Pacing this small cage like an animal in captivity, I somehow feel more liberated here than in the larger cabin of the train car behind me. Here in the small antechamber, my fingers numbing and my joints cramping from the cold, I am in a state of being seldom accomplished over the past several months of my life: alone.
I am, by nature, an introvert to the highest degree. To me, people are stressful. In their presence, I constantly feel anxiety. I am on high alert, my guard almost entirely protective. Always one eye stays focused on the looks, the stares, the breath, the movements, the actions of those around me. Each additional cohabitant compounds the effect. In the open bay barracks of the train car, the dozens of foreign bodies – their individual needs and desires, their personal characteristics and speech – it saps my energy constantly. It prohibits my mind from being my own. In the economy of my intrinsic energy, this diverted attention is like a government in a great war, taxing energy production to the point of crushing any hope of growth or improvement, hoping only that resources will last to the end of conflict.
Here in my alcove, I can escape. Though cold, hard, and small, it is like a vast cavern for my mind to wander. Of the four doors of this chamber, three open to the rushing Siberian landscape. The fourth door is windowless and blocks any attention on my being on this side. My fellow passengers have no reason to transit this space. Only interrupted occasionally by an attendant storing dirty laundry in the corner, I can direct the eye that had been preoccupied with my outside appearance inward where a roiling amalgam of thoughts, feelings, and emotions press forth in an amorphous and chaotic fervor. With only the distant homes of rural Siberian towns as my companions, I can filter and sort these thoughts.
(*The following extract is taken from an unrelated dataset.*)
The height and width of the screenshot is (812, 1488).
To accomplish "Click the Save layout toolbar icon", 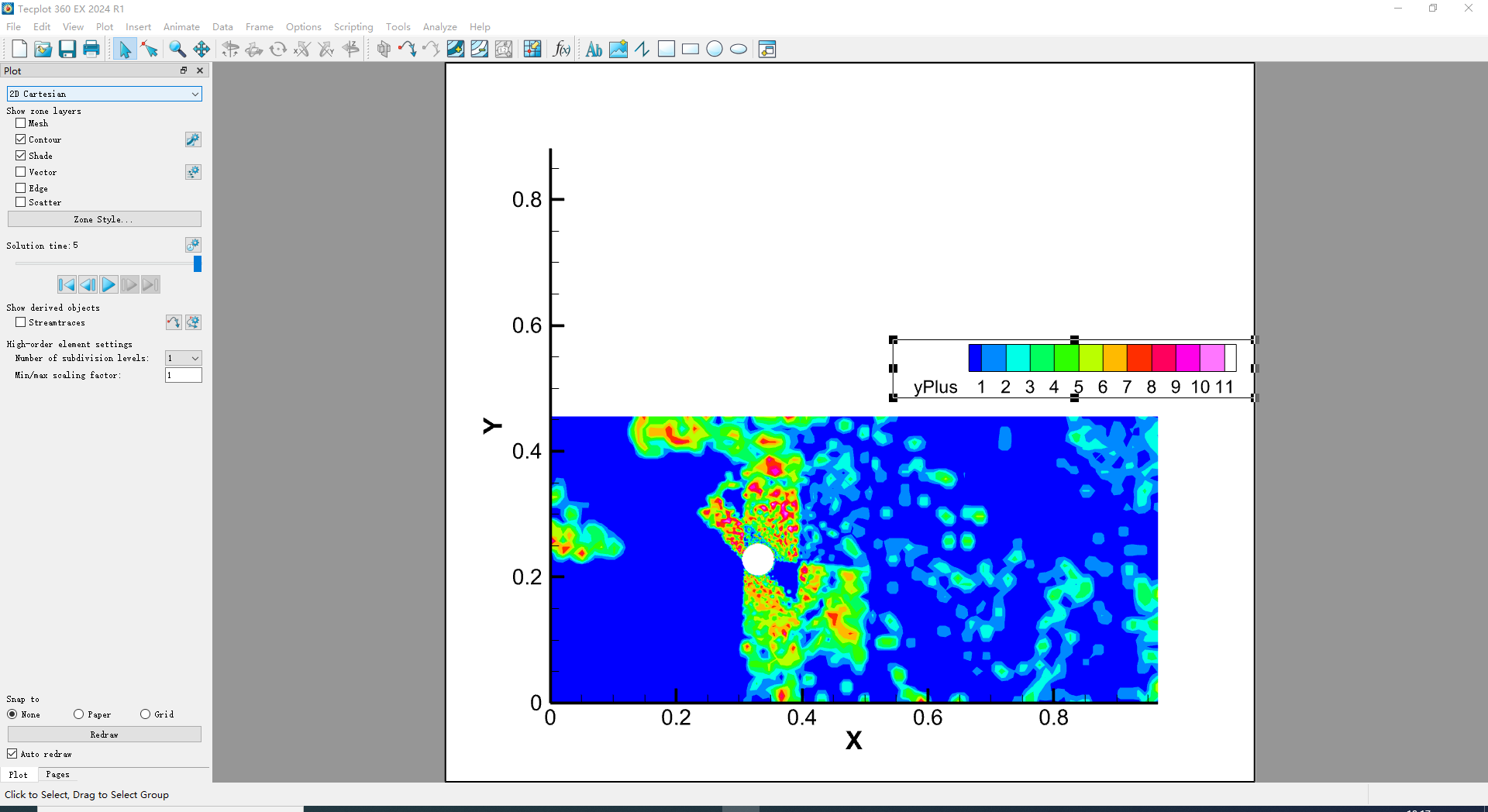I will click(x=67, y=50).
This is not meant to be an attack on humanity. Indeed, the greatness of this adventure has come entirely from the interactions with the people I have met along the way. Though I will have only been on the road for two weeks before this writing comes to light, I feel as though I have been here for years. Not because of boredom or strain of travel, the time has felt so full because the relationships I have built have reached a depth generally reserved for friends of long acquaintance.
Most recently, I have had the honor of spending many hours with Lena, a student of philology, addicted traveler, and eternal dreamer. When I arrived at the train station of her hometown of Irkutsk at what felt like early morning because of the darkness (though it was actually 7:30), she was waiting with her brother Slava, who had driven the 20 minutes from their home outside the city to pick me up. Too tired from the journey and intoxicated by the scenery, our conversation in the car was limited, but it was certainly not for lack of common language. Lena speaks wonderful English, and her brother can communicate passably. With a quiet demeanor, a shaved head, and hard characteristically Slavic features, I believe many lone travelers would have feared Slava. However, his kindness was palpable. When I pulled my heavy bag from the trunk of his car, he immediately took it from me, slinging it like the small bag I wore, and carried up the three flights of stairs to their home. When I entered their small apartment, I was met with the wonderful smell of roasting herbs and frying oil. Especially after the 36 hour journey from Ulaanbaatar, during which much of my diet consisted of crackers and dried fruit, the prospect of a hot meal was exhilarating. Slava dropped my bag in Lena’s room, and I put my other bag on top of it when I had taken off my dirty boots. Lena took my winter coat from me to hang in the closet, and I laid my sweatshirt on my pile of bags, adjusting to the warmth. The futon in her room took nearly half the small square bedroom and her desk took the other. Though small, it was cozy, and I took a seat.
It was only a moment before her mother came around the corner to say hello. With disheveled short blonde hair, she was a broad-shouldered, top heavy woman, and she wore a beaming smile for her new guest. Her jerky motions spoke of excitable eccentricity, and her sweatshirt and jeans attire gave her a comforting motherly aura. She extended a hand and introduced herself in Russian. I stood and did the same in English. She said a few other pleasantries, and Lena translated. She was so excited to have a guest that she had made a special breakfast of peroshki and baked chicken. At their beckoning, I joined them in the kitchen as Lena’s mother finished frying up the cabbage-stuffed doughy rolls. As Lena and I discussed potential plans for the day, Slava and his wife Masha emerged from behind the back wall of the kitchen that was apparently the extent of their mother’s bedroom. We all crowded around the small glass table on stools and plucked peroshki and chicken quarters from the glass bowls in the center. Lena translated what was pertinent of the conversation, but much talk revolved around me and my travels, a curiosity for all. As I filled my grumbling stomach with the delicious greasy foods, I relaxed into the conversation with yet another incredible group of people to whom this journey has led me.